Elias thumbed toward the city’s hazy skyline. “Further inland. You won’t see their compound from here. They’ve got people posted in both camps, though. Trying to broker something that’ll pass for a government. So far, no one’s stabbed each other. Out in the open anyway.”
“That’s a start,” Kade said.
They passed a schooner tied to the southernmost dock, smaller than the Talon but well-maintained. Its mast flew the same red anchor-and-wrench banner. Dockworkers moved in an organized fashion unloading crates, checking lines, standing guard with weapons that looked half salvaged, half standard issue. Every one of them glanced toward the Talon.
One figure stood out on the docks, a signaler in a patched yellow vest, moving a pair of flags with snapping motions. They looked to be acting as harbor control, guiding the Talon alone toward an open slip with the kind of authority that suggested no one argued with their signals.

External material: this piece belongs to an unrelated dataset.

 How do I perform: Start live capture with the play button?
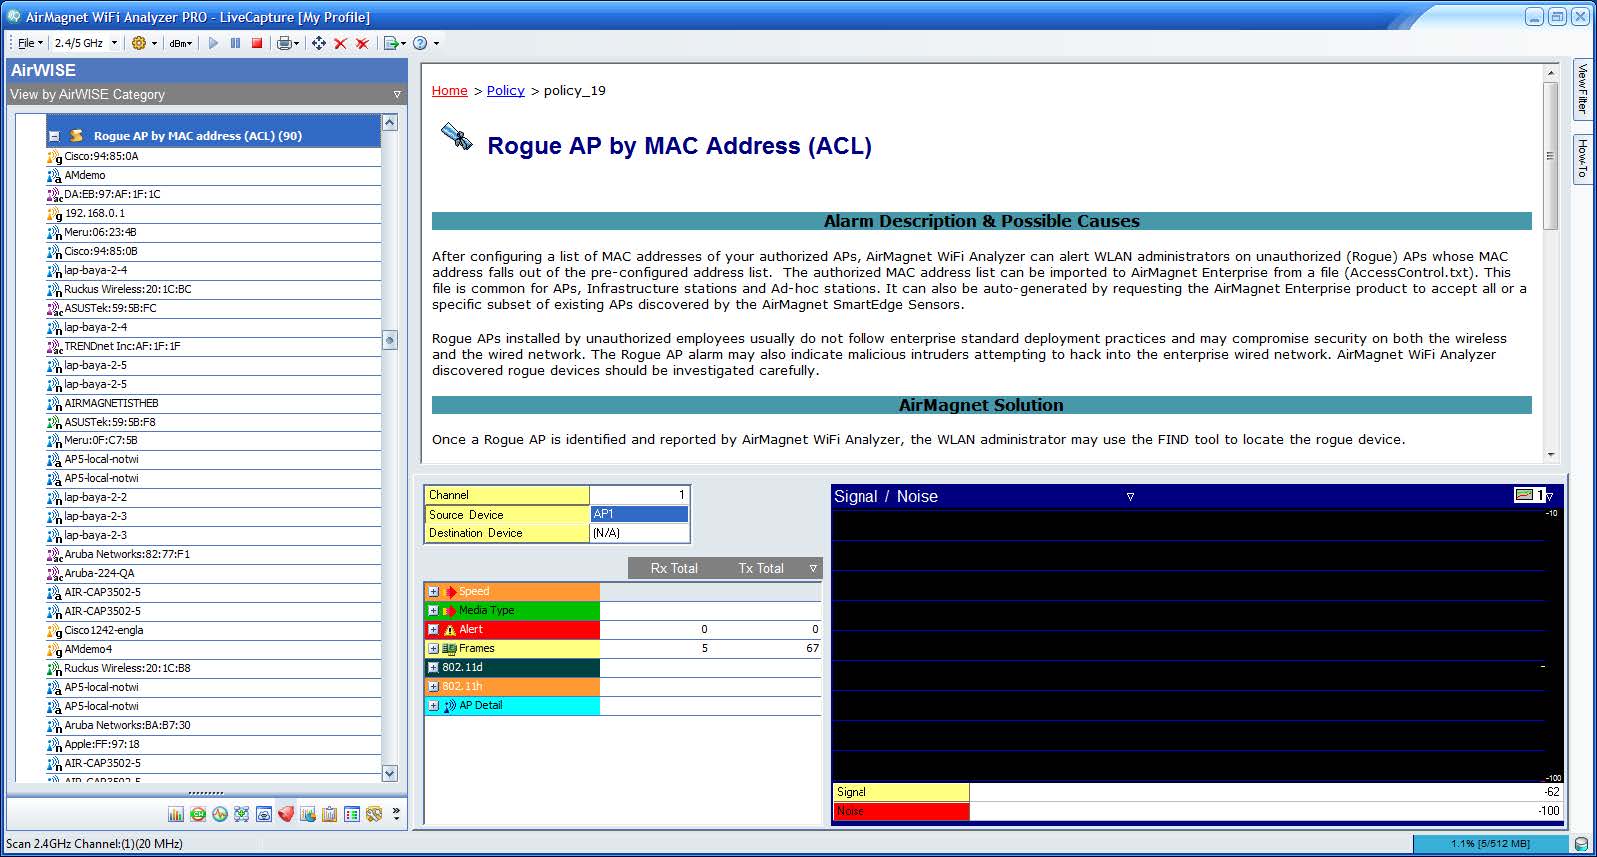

Just behind them stood a security detail of a dozen people, arranged in a loose but intentional formation. Their gear was mismatched and worn, a mix of leather, canvas, and salvaged plating. Most carried melee weapons or improvised tools, everything from hatchets to rebar hooks. They weren’t posturing. Just watching.
“They're guiding us in,” Bishop said. "Helm, follow that signaler into the slip."
The main deck hatch clanged open, and Lawson emerged from below. He took one look at the number of armed figures waiting for them ashore, then raised his voice without hesitation.
“Marines to the rails!”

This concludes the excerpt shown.